Copy the lines word for word, starting at the line containing "Image resolution: width=1922" and ending at the line containing "[x=279, y=205]".

>> START Supplied material

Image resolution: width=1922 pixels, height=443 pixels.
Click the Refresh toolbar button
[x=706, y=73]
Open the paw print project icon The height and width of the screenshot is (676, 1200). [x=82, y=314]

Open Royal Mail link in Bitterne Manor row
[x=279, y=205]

>> END Supplied material
>> START Supplied material

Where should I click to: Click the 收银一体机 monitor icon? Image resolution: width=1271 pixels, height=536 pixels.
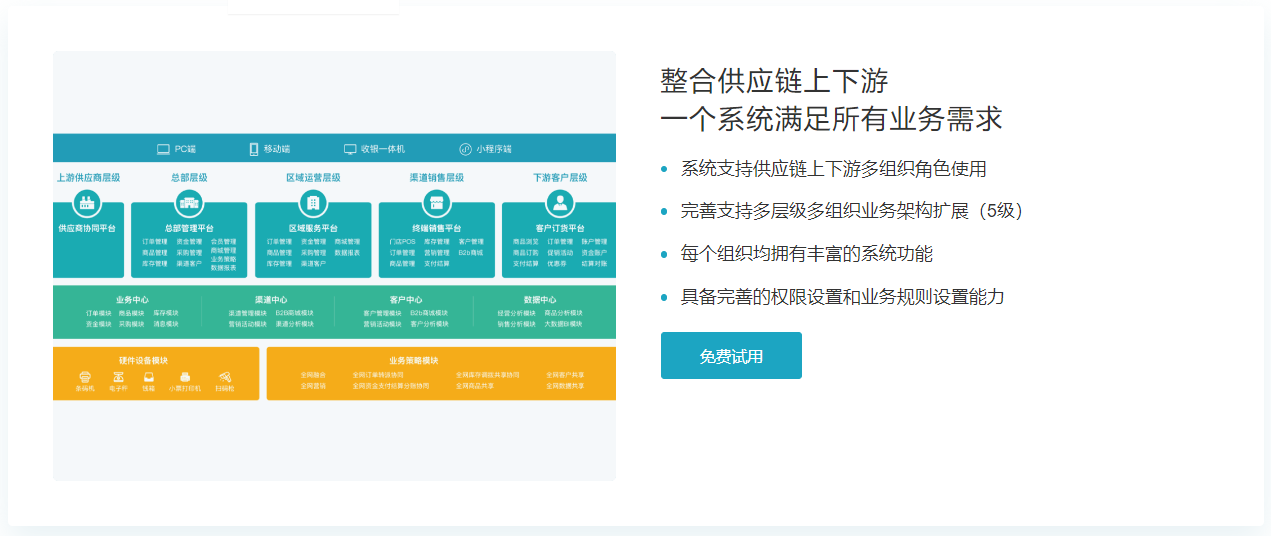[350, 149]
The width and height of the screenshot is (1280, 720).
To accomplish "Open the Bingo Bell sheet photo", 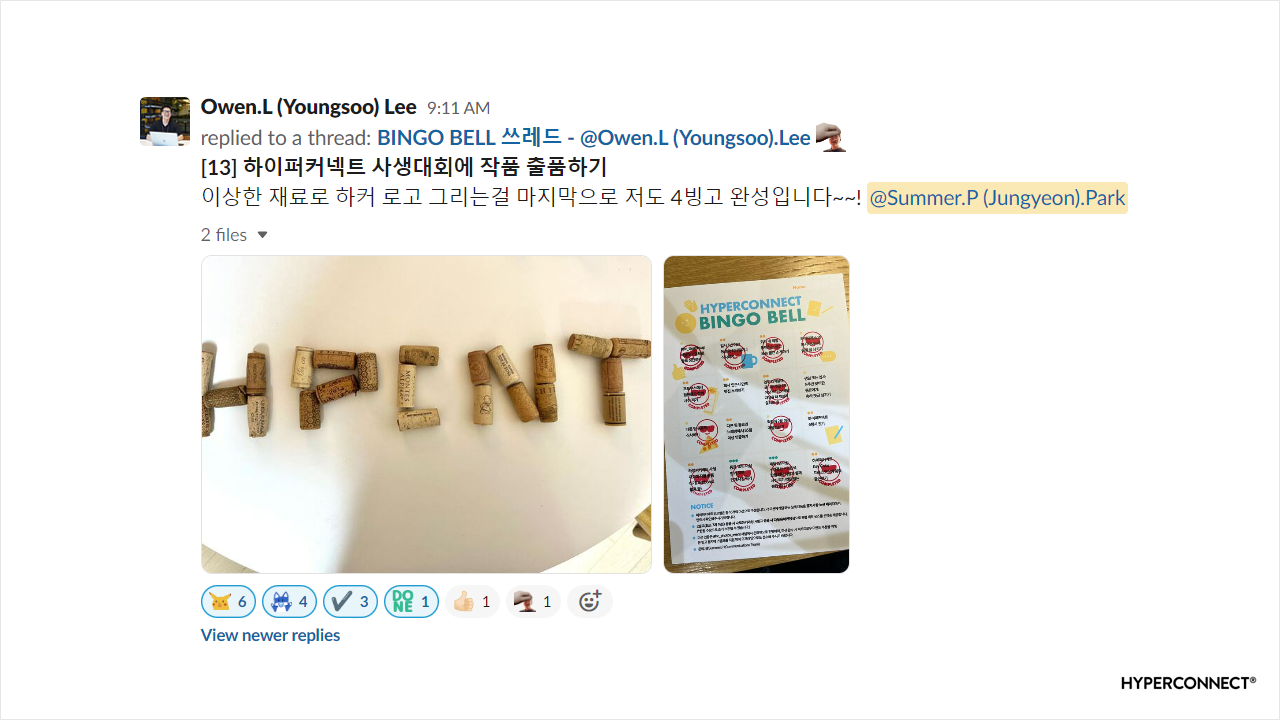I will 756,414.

>> END Supplied material

Correct answer.
Image resolution: width=1922 pixels, height=443 pixels.
Click the Refresh toolbar button
[x=706, y=73]
Open the paw print project icon The height and width of the screenshot is (676, 1200). [x=82, y=314]

Open Royal Mail link in Bitterne Manor row
[x=279, y=205]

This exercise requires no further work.